Task goal
Nothing other than an exact copy of the records should be returned.

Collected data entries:
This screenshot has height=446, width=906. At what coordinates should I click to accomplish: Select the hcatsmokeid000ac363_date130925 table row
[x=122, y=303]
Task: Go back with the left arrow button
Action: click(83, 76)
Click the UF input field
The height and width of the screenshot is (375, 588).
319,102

Your response
This screenshot has height=446, width=906. At what coordinates should I click to accomplish: Select the hcatsmokeid000ac363_date130925 table row
[x=122, y=303]
Task: Go back with the left arrow button
Action: click(83, 76)
Click the UF input field
The height and width of the screenshot is (375, 588).
319,102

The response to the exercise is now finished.